Importing women to work at any job "with sexual overtones … almost always leads to prostitution," said Cardin, whose agency promotes human rights in 56 countries around the world, including South Korea.
Putting off-limits only those juicy bars that are caught in the act of promoting prostitution "is drawing too fine a line," Cardin said. "You’re asking too much to have the direct smoking gun."
CdeBaca said juicy bars are the kinds of establishments where human trafficking "easily takes root" and where there are "often opportunities for exploitation."
Yi Hun-Hui, president of the Korea Foreigner Tourist Association, said he is trying to clean up the image of the 200 juicy bars he represents across the peninsula — bars that receive tax-free liquor in exchange for catering primarily to foreigners.
But Yi concedes that he is having a hard time keeping prostitution in check because he said Filipina employees make sex-for-cash deals directly with servicemembers and without the knowledge of the bar owners.

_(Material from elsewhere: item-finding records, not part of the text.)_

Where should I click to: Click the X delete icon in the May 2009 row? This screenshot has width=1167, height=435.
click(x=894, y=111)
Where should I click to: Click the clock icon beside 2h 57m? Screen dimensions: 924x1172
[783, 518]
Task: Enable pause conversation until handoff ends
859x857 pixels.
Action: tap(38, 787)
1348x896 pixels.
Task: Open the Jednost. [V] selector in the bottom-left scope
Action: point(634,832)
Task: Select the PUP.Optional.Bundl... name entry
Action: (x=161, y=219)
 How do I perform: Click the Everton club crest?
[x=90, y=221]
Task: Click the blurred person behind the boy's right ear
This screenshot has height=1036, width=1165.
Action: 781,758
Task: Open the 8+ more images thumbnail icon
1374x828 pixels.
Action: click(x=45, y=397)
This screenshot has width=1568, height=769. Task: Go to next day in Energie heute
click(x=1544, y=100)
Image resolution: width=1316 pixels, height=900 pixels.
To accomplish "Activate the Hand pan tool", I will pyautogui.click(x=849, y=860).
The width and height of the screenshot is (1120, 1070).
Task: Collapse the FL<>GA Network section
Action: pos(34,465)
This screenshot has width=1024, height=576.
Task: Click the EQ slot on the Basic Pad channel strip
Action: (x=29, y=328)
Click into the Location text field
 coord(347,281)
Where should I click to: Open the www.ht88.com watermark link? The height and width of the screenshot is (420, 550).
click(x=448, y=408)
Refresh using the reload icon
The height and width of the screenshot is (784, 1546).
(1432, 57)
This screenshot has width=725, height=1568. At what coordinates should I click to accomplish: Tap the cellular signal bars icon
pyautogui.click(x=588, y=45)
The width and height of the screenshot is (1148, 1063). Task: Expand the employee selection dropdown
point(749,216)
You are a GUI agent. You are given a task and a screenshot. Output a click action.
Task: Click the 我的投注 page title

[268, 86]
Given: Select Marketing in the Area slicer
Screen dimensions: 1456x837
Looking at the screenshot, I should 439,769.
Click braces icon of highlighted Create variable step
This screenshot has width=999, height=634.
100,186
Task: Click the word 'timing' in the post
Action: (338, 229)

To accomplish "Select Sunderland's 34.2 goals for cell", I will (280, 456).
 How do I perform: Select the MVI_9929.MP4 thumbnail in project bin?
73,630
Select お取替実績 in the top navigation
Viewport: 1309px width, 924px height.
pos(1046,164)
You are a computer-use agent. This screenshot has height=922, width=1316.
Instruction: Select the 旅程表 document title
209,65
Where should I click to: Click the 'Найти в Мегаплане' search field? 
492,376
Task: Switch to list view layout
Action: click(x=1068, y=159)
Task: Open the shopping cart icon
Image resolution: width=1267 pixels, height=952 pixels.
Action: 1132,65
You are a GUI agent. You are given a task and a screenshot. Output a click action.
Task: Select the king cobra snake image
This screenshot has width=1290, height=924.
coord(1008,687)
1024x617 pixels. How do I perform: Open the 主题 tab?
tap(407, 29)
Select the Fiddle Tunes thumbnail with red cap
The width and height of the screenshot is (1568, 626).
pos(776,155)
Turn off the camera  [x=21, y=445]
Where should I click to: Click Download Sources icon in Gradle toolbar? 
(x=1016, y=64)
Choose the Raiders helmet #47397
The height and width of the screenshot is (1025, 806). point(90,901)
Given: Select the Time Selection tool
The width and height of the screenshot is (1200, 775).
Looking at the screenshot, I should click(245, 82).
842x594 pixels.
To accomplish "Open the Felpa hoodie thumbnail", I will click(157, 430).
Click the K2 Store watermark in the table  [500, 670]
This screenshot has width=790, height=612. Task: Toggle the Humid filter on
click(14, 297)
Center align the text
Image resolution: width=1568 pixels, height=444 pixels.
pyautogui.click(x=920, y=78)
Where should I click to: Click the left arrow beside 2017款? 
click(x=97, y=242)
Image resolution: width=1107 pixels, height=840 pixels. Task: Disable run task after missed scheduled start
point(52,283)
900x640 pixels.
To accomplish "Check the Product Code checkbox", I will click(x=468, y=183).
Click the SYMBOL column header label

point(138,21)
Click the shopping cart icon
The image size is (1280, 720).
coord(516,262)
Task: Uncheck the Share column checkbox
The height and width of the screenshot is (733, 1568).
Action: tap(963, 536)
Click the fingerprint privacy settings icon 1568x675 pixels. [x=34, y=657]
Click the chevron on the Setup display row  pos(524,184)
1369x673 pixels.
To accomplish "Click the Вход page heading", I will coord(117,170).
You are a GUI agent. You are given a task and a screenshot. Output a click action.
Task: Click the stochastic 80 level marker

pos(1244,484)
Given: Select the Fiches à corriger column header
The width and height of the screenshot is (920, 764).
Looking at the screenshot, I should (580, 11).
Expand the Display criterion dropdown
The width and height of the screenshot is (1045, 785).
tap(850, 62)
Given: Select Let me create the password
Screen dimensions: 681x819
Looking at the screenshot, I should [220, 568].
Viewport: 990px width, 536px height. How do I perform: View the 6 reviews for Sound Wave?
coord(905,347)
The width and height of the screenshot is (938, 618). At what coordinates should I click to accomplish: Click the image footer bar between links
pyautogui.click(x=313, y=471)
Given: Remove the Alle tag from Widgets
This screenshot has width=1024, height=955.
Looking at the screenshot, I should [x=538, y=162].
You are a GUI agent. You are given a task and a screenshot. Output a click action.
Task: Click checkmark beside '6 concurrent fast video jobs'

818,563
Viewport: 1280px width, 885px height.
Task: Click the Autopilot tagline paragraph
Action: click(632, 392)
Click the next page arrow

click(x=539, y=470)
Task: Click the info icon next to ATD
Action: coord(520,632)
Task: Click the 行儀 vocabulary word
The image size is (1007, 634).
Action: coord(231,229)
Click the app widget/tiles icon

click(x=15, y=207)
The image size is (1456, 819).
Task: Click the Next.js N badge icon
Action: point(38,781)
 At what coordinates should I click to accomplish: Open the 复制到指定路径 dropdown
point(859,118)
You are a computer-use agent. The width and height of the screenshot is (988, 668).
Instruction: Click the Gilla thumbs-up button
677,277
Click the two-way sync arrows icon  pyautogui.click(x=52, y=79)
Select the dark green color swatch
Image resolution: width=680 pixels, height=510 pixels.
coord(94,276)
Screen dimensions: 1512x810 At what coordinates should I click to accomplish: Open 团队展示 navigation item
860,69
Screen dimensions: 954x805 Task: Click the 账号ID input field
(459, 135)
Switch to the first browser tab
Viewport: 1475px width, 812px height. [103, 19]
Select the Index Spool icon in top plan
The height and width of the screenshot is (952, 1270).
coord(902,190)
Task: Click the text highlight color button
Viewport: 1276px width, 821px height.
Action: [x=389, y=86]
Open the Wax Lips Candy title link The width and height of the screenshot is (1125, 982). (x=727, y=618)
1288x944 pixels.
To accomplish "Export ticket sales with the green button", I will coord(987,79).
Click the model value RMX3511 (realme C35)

He agreed with estimates from bar owners that the pool of Filipinas now working at South Korean juicy bars has decreased as much as 40 percent due to the Philippine crackdown on work permits.
If the pool of Filipinas continues to dry up, Yi said, bar owners and promoters will soon have to "change the source of their manpower" and bring in women from other countries to make up the difference.
"One thing is for certain," Yi said. "U.S. servicemembers will not be happy to go to the bars without these women."
Katharine Moon, author of "Sex Among Allies: Military Prostitution in U.S.-Korea Relations," said in a telephone interview that the U.S. military has reasons to not be overly aggressive in issuing off-limits orders — including not wanting to upset juicy bar owners and other "camp-town" businesses, and not wanting to leave servicemembers without "outlets to socialize."
"I would advocate putting [juicy bars] off-limits for good," said Moon, a political science professor at Wellesley College in Massachusetts.
"But the political will has not been there," she said. "It is part of the scenery. This is something military people have done for a long time. The legacy has been permissive."
Stars and Stripes reporters Ashley Rowland and Hwang Hae-rym contributed to this report.